* Work request *
The records that follow need to be output exactly as they are.

* Given records *
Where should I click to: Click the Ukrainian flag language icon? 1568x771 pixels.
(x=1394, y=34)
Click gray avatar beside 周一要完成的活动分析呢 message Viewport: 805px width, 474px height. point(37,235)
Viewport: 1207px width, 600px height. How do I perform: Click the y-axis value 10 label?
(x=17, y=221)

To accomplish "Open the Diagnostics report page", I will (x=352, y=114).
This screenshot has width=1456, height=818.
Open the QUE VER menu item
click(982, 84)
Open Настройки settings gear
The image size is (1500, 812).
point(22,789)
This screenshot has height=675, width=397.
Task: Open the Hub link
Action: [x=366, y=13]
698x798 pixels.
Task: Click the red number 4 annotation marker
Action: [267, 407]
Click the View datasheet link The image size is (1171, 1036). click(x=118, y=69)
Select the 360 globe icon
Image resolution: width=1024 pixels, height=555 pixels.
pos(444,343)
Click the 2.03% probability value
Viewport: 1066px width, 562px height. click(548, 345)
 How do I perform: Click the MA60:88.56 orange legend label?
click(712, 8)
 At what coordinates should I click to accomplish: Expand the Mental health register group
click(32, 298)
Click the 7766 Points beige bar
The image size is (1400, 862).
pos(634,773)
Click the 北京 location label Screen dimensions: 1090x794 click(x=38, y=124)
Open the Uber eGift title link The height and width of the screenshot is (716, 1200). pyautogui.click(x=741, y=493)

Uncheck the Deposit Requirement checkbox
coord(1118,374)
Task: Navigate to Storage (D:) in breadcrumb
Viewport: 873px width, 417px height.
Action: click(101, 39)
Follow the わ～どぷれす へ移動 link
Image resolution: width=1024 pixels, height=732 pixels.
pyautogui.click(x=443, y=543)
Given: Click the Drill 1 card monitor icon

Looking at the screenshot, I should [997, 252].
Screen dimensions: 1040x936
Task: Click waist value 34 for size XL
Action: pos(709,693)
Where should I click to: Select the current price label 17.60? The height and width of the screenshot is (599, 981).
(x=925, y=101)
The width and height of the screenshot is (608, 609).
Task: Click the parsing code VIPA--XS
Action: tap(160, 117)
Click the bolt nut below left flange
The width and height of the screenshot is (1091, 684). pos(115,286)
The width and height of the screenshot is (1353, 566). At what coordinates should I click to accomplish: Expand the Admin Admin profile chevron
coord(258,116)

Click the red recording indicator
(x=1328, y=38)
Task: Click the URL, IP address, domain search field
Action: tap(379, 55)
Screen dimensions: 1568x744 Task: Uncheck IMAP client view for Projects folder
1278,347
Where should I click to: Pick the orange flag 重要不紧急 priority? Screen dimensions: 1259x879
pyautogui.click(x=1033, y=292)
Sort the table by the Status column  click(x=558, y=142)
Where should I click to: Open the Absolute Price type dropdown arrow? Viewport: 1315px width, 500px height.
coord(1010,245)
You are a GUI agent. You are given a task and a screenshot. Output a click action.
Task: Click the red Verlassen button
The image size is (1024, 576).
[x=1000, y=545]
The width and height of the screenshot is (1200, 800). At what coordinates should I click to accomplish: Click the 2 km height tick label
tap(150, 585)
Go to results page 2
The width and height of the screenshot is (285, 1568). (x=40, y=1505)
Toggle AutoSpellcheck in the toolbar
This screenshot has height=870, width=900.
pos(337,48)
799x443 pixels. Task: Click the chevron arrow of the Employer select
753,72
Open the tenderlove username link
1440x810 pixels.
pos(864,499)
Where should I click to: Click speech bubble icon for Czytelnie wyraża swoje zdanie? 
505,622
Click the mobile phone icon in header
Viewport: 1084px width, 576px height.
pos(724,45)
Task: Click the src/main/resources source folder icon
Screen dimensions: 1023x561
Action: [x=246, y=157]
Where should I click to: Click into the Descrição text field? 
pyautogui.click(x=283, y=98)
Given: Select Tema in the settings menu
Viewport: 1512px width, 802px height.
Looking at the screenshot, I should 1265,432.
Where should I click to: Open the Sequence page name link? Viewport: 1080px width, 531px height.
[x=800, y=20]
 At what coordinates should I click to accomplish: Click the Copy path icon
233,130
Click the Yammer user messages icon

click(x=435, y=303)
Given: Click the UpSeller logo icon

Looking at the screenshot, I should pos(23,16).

* Your solution *
Where should I click to: Click the Ukrainian flag language icon? 1568x771 pixels.
(x=1394, y=34)
Click gray avatar beside 周一要完成的活动分析呢 message Viewport: 805px width, 474px height. point(37,235)
Viewport: 1207px width, 600px height. How do I perform: Click the y-axis value 10 label?
(x=17, y=221)

To accomplish "Open the Diagnostics report page", I will (x=352, y=114).
This screenshot has width=1456, height=818.
Open the QUE VER menu item
click(982, 84)
Open Настройки settings gear
The image size is (1500, 812).
point(22,789)
This screenshot has height=675, width=397.
Task: Open the Hub link
Action: [x=366, y=13]
698x798 pixels.
Task: Click the red number 4 annotation marker
Action: [267, 407]
Click the View datasheet link The image size is (1171, 1036). click(x=118, y=69)
Select the 360 globe icon
Image resolution: width=1024 pixels, height=555 pixels.
pos(444,343)
Click the 2.03% probability value
Viewport: 1066px width, 562px height. click(548, 345)
 How do I perform: Click the MA60:88.56 orange legend label?
click(712, 8)
 At what coordinates should I click to accomplish: Expand the Mental health register group
click(32, 298)
Click the 7766 Points beige bar
The image size is (1400, 862).
pos(634,773)
Click the 北京 location label Screen dimensions: 1090x794 click(x=38, y=124)
Open the Uber eGift title link The height and width of the screenshot is (716, 1200). pyautogui.click(x=741, y=493)

Uncheck the Deposit Requirement checkbox
coord(1118,374)
Task: Navigate to Storage (D:) in breadcrumb
Viewport: 873px width, 417px height.
Action: click(101, 39)
Follow the わ～どぷれす へ移動 link
Image resolution: width=1024 pixels, height=732 pixels.
pyautogui.click(x=443, y=543)
Given: Click the Drill 1 card monitor icon

Looking at the screenshot, I should [997, 252].
Screen dimensions: 1040x936
Task: Click waist value 34 for size XL
Action: pos(709,693)
Where should I click to: Select the current price label 17.60? The height and width of the screenshot is (599, 981).
(x=925, y=101)
The width and height of the screenshot is (608, 609).
Task: Click the parsing code VIPA--XS
Action: tap(160, 117)
Click the bolt nut below left flange
The width and height of the screenshot is (1091, 684). pos(115,286)
The width and height of the screenshot is (1353, 566). At what coordinates should I click to accomplish: Expand the Admin Admin profile chevron
coord(258,116)

Click the red recording indicator
(x=1328, y=38)
Task: Click the URL, IP address, domain search field
Action: tap(379, 55)
Screen dimensions: 1568x744 Task: Uncheck IMAP client view for Projects folder
1278,347
Where should I click to: Pick the orange flag 重要不紧急 priority? Screen dimensions: 1259x879
pyautogui.click(x=1033, y=292)
Sort the table by the Status column  click(x=558, y=142)
Where should I click to: Open the Absolute Price type dropdown arrow? Viewport: 1315px width, 500px height.
coord(1010,245)
You are a GUI agent. You are given a task and a screenshot. Output a click action.
Task: Click the red Verlassen button
The image size is (1024, 576).
[x=1000, y=545]
The width and height of the screenshot is (1200, 800). At what coordinates should I click to accomplish: Click the 2 km height tick label
tap(150, 585)
Go to results page 2
The width and height of the screenshot is (285, 1568). (x=40, y=1505)
Toggle AutoSpellcheck in the toolbar
This screenshot has height=870, width=900.
pos(337,48)
799x443 pixels. Task: Click the chevron arrow of the Employer select
753,72
Open the tenderlove username link
1440x810 pixels.
pos(864,499)
Where should I click to: Click speech bubble icon for Czytelnie wyraża swoje zdanie? 
505,622
Click the mobile phone icon in header
Viewport: 1084px width, 576px height.
pos(724,45)
Task: Click the src/main/resources source folder icon
Screen dimensions: 1023x561
Action: [x=246, y=157]
Where should I click to: Click into the Descrição text field? 
pyautogui.click(x=283, y=98)
Given: Select Tema in the settings menu
Viewport: 1512px width, 802px height.
Looking at the screenshot, I should 1265,432.
Where should I click to: Open the Sequence page name link? Viewport: 1080px width, 531px height.
[x=800, y=20]
 At what coordinates should I click to accomplish: Click the Copy path icon
233,130
Click the Yammer user messages icon

click(x=435, y=303)
Given: Click the UpSeller logo icon

Looking at the screenshot, I should pos(23,16).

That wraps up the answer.